How your customers feel about you is a huge indicator of how well your product or service actually works. Telling that story with their words can help you build the trust needed to bridge the gap between a lead and a sale.
How to bring stories into the sales process?
Gather the stories.
Include everyone that can contribute to the story-pool. Not just marketers, but salespeople, developers, managers, customers, and even IT can bring stories that can add to your brand.

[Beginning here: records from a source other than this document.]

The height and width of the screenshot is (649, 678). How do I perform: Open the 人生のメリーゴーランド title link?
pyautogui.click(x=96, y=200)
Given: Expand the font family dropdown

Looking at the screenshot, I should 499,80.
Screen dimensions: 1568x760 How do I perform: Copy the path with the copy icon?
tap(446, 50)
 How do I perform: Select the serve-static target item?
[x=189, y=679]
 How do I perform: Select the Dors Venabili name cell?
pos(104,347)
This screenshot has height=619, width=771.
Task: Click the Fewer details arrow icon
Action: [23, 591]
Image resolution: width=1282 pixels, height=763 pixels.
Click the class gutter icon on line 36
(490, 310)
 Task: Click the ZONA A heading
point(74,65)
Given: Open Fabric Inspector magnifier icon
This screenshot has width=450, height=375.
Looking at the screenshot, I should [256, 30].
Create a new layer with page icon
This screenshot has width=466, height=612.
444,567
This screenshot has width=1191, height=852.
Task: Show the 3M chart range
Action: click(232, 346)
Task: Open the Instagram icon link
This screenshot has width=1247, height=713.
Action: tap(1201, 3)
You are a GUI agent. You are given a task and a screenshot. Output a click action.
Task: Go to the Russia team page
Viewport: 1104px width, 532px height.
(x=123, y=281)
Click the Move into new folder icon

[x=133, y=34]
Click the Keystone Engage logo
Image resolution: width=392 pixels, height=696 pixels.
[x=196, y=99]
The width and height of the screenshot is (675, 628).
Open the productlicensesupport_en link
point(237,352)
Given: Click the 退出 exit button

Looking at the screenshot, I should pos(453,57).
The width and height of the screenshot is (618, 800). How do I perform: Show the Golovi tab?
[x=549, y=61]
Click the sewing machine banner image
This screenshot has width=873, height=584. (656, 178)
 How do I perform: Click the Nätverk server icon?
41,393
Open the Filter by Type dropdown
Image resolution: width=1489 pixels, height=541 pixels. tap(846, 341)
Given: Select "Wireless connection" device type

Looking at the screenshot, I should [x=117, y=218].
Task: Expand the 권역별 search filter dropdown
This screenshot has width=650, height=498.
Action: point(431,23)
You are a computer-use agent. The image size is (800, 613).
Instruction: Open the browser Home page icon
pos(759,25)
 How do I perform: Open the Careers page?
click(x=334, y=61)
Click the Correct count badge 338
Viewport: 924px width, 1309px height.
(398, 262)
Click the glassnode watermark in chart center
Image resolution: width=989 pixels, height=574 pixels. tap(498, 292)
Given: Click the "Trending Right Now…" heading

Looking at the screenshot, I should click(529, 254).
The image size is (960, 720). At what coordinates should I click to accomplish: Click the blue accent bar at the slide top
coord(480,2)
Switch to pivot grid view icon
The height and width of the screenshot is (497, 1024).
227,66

Decide how to tell your stories.
Deciding the platform on which to tell your stories is important. You need to cater your stories to resonate best with the audience of that platform. Be it web, mobile or person-to-person, your story needs to motivate your users to get more curious and eventually make their decision.
Test your stories.
Knowing which stories are successful and which ones aren’t progressing potential users through the sales funnel is a key metric for you to evaluate. This way you can re-write stories to be their most effective. Routinely testing your stories can mean the difference in reducing wasted time and efforts, and reaching your audience effectively.
Maintain your stories.
Once you identify stories that don’t work, try to discover the underlying reasons why they don’t resonate. Updating these parts of the story can help you pivot your selling strategy whenever needed.
The Takeaway
It is vital to realize that your story is not just a series of events. Ever heard the crickets after a badly told story? Dull and uninspiring stories have no place in your lives and definitely not in your sales process. If you aren’t inspired when you hear your own stories, your users and customers won’t be either. Does your story have a strong protagonist? Is the problem big enough to demand a solution? Is your journey narrating a fantastic transformation that your customers will experience with your product or service? Engage your customers in the history of your being, and tell them exactly what your product means to you. Tell your story well, and watch your audience tell it better.